**Trecho:**
---

Eu deveria levantar, comer alguma coisa e ir na Galeria do Rock logo comprar um jogo de rodas de 50mm pro meu skate e depois ir andar no Vale do Anhangabau, almoçar num self-service e finalizar o rolê na Paulista, mas, no entanto, estou morrendo de sono e preguiça e tem 30 minutos que eu tento voltar a dormir e não consigo porque a conversa no quarto ao lado está ficando cada vez mais animada. Já tem 30 minutos que eu estou cobrindo a cabeça com o travesseiro e inibindo a vontade de ir lá e pegar cada um pelo pescoço e jogar na rua. Já tem 30 minutos que eu estou tentando ser maleável, não ser o chato, ranzinza e velho.

---

**Tarefa proposta:**
Com base no trecho acima, responda, por favor:
(a) Em que lugar seriam compradas as rodas de 50mm para o skate?
(b) Onde o rolê planejado terminaria?
(c) Com o que a cabeça está sendo coberta há 30 minutos?

**Material coletado:**
---

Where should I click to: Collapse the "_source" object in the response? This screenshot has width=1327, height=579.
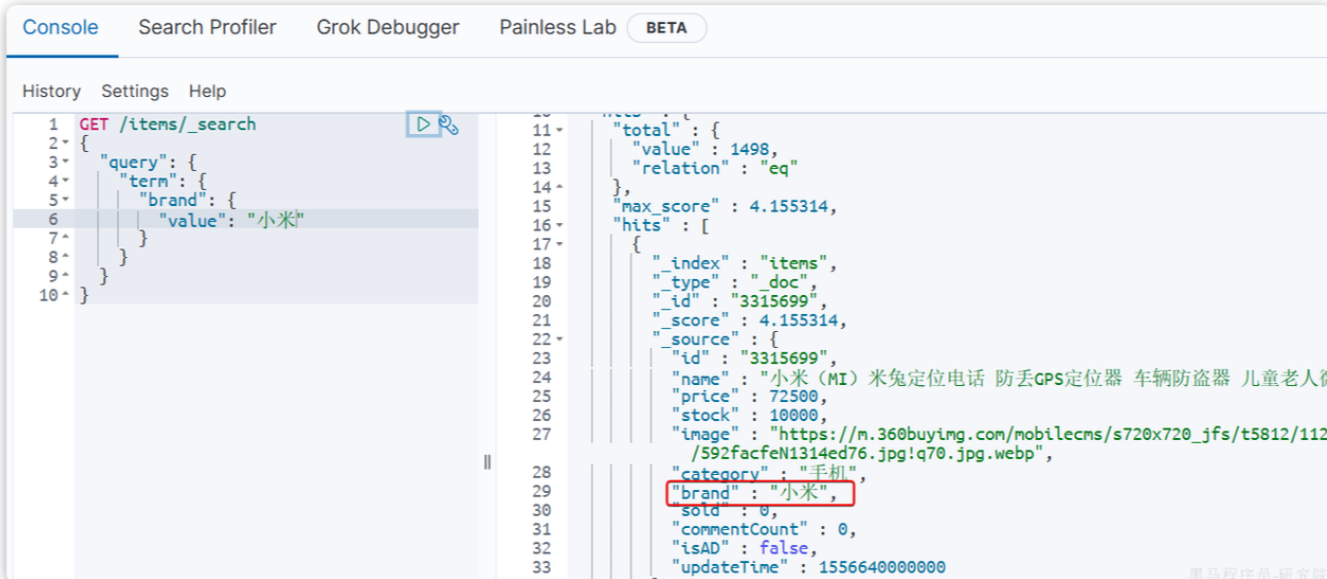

---

**Resposta redigida:**
(a) Na Galeria do Rock.
(b) Na Paulista.
(c) Com o travesseiro.